Dataset content:
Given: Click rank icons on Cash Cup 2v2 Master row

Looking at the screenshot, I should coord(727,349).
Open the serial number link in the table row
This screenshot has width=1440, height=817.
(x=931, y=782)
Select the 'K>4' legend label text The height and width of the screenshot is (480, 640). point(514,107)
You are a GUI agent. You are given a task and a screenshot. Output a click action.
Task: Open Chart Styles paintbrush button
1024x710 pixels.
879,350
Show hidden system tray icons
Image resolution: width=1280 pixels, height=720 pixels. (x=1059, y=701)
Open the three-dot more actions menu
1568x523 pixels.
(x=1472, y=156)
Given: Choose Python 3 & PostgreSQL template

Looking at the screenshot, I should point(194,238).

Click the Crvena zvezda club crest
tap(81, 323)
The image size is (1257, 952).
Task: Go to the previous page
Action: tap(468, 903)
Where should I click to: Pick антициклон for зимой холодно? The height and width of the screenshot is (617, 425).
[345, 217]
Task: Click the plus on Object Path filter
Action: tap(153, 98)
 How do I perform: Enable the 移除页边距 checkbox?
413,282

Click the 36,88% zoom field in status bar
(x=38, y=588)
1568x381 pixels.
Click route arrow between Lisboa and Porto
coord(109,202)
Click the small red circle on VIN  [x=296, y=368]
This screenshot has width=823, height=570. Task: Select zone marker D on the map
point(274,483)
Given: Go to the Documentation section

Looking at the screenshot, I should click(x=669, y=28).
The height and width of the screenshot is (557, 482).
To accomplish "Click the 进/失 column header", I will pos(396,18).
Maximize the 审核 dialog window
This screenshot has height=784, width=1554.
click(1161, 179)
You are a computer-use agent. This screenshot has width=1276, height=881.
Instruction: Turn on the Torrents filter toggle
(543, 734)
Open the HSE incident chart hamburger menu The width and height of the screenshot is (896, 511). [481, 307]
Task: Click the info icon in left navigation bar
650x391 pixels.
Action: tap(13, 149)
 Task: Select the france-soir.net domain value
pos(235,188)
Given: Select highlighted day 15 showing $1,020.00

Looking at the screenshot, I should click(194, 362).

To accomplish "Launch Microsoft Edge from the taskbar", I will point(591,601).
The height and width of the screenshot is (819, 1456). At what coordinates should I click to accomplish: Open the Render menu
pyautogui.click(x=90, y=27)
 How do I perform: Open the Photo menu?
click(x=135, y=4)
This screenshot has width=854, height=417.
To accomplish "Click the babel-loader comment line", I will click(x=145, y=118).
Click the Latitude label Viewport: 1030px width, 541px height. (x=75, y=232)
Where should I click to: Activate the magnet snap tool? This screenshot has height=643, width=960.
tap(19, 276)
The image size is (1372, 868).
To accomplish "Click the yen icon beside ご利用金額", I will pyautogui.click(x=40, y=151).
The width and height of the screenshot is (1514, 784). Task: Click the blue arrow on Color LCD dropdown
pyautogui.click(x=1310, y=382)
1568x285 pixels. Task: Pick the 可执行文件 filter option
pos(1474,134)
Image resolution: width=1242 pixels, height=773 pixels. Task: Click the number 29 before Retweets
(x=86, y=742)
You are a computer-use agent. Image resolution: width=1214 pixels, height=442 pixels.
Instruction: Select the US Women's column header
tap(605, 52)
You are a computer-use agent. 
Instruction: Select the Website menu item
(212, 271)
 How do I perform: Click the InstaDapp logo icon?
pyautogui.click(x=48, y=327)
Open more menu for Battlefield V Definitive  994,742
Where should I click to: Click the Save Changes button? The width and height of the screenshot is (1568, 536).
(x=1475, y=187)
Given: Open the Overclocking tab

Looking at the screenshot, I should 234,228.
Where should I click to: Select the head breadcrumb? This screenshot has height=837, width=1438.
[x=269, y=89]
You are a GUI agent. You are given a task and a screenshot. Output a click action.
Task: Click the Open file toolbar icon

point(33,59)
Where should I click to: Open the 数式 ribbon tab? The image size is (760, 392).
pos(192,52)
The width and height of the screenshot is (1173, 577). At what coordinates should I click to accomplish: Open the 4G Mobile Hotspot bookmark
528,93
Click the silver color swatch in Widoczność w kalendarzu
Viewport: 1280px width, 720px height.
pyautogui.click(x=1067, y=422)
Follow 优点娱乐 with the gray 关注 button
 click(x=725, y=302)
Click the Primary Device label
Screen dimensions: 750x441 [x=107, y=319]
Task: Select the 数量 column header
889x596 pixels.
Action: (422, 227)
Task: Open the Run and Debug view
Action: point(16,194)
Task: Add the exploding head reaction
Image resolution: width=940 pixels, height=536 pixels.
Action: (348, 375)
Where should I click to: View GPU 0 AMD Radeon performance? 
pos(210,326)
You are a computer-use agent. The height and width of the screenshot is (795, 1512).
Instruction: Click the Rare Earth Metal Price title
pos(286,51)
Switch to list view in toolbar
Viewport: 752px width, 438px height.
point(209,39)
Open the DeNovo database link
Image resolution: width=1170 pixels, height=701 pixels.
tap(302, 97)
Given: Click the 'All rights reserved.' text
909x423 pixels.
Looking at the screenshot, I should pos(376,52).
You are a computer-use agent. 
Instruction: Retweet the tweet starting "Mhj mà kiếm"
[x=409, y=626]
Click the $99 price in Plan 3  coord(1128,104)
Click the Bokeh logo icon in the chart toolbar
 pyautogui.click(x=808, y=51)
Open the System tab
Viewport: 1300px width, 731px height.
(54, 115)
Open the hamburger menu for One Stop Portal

Task description:
The string "hamburger" may occur in the listing; show every line where it does.

Exercise solution:
Open the HSE incident chart hamburger menu The width and height of the screenshot is (896, 511). [481, 307]
Open the hamburger menu for One Stop Portal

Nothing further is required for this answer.